## Problem
Nothing in the entries should change; repeat them exactly.
##### Recorded information #####
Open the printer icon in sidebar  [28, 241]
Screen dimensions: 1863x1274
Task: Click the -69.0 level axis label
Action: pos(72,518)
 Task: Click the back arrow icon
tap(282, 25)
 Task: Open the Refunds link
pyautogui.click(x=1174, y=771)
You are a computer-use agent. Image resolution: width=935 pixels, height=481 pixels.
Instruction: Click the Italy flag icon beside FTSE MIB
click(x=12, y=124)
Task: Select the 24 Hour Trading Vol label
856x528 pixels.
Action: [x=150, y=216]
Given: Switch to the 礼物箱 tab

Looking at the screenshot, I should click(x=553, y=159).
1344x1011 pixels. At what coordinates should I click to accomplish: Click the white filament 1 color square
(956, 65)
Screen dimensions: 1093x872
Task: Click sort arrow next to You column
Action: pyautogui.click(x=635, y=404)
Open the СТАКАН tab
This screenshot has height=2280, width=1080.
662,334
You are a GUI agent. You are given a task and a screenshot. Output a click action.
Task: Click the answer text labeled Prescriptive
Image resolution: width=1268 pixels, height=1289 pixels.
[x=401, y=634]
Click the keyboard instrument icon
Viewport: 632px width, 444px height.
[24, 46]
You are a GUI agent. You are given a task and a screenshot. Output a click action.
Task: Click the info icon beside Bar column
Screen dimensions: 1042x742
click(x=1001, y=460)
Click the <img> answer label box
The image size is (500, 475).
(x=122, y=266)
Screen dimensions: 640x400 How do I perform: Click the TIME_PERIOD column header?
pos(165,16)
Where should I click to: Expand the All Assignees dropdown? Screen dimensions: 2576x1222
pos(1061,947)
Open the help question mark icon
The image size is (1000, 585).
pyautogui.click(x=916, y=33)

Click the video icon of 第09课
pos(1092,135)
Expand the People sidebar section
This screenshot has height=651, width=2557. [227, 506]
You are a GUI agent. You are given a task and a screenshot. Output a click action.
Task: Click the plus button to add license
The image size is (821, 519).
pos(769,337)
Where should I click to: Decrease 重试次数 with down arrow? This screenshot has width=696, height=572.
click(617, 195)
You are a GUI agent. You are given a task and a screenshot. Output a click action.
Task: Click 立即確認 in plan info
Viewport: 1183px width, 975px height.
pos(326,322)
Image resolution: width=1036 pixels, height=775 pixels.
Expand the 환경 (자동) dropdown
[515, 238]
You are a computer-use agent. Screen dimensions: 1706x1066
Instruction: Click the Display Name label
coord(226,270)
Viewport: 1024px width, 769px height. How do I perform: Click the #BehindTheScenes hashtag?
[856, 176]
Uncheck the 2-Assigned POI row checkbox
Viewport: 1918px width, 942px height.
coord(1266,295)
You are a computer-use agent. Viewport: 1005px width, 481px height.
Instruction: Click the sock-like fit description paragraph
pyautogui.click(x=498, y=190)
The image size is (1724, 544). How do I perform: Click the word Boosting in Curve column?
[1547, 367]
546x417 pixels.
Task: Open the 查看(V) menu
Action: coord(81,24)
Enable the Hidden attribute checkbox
#####
## Written response
Open the printer icon in sidebar  [28, 241]
Screen dimensions: 1863x1274
Task: Click the -69.0 level axis label
Action: pos(72,518)
 Task: Click the back arrow icon
tap(282, 25)
 Task: Open the Refunds link
pyautogui.click(x=1174, y=771)
You are a computer-use agent. Image resolution: width=935 pixels, height=481 pixels.
Instruction: Click the Italy flag icon beside FTSE MIB
click(x=12, y=124)
Task: Select the 24 Hour Trading Vol label
856x528 pixels.
Action: [x=150, y=216]
Given: Switch to the 礼物箱 tab

Looking at the screenshot, I should click(x=553, y=159).
1344x1011 pixels. At what coordinates should I click to accomplish: Click the white filament 1 color square
(956, 65)
Screen dimensions: 1093x872
Task: Click sort arrow next to You column
Action: pyautogui.click(x=635, y=404)
Open the СТАКАН tab
This screenshot has height=2280, width=1080.
662,334
You are a GUI agent. You are given a task and a screenshot. Output a click action.
Task: Click the answer text labeled Prescriptive
Image resolution: width=1268 pixels, height=1289 pixels.
[x=401, y=634]
Click the keyboard instrument icon
Viewport: 632px width, 444px height.
[24, 46]
You are a GUI agent. You are given a task and a screenshot. Output a click action.
Task: Click the info icon beside Bar column
Screen dimensions: 1042x742
click(x=1001, y=460)
Click the <img> answer label box
The image size is (500, 475).
(x=122, y=266)
Screen dimensions: 640x400 How do I perform: Click the TIME_PERIOD column header?
pos(165,16)
Where should I click to: Expand the All Assignees dropdown? Screen dimensions: 2576x1222
pos(1061,947)
Open the help question mark icon
The image size is (1000, 585).
pyautogui.click(x=916, y=33)

Click the video icon of 第09课
pos(1092,135)
Expand the People sidebar section
This screenshot has height=651, width=2557. [227, 506]
You are a GUI agent. You are given a task and a screenshot. Output a click action.
Task: Click the plus button to add license
The image size is (821, 519).
pos(769,337)
Where should I click to: Decrease 重试次数 with down arrow? This screenshot has width=696, height=572.
click(617, 195)
You are a GUI agent. You are given a task and a screenshot. Output a click action.
Task: Click 立即確認 in plan info
Viewport: 1183px width, 975px height.
pos(326,322)
Image resolution: width=1036 pixels, height=775 pixels.
Expand the 환경 (자동) dropdown
[515, 238]
You are a computer-use agent. Screen dimensions: 1706x1066
Instruction: Click the Display Name label
coord(226,270)
Viewport: 1024px width, 769px height. How do I perform: Click the #BehindTheScenes hashtag?
[856, 176]
Uncheck the 2-Assigned POI row checkbox
Viewport: 1918px width, 942px height.
coord(1266,295)
You are a computer-use agent. Viewport: 1005px width, 481px height.
Instruction: Click the sock-like fit description paragraph
pyautogui.click(x=498, y=190)
The image size is (1724, 544). How do I perform: Click the word Boosting in Curve column?
[1547, 367]
546x417 pixels.
Task: Open the 查看(V) menu
Action: coord(81,24)
Enable the Hidden attribute checkbox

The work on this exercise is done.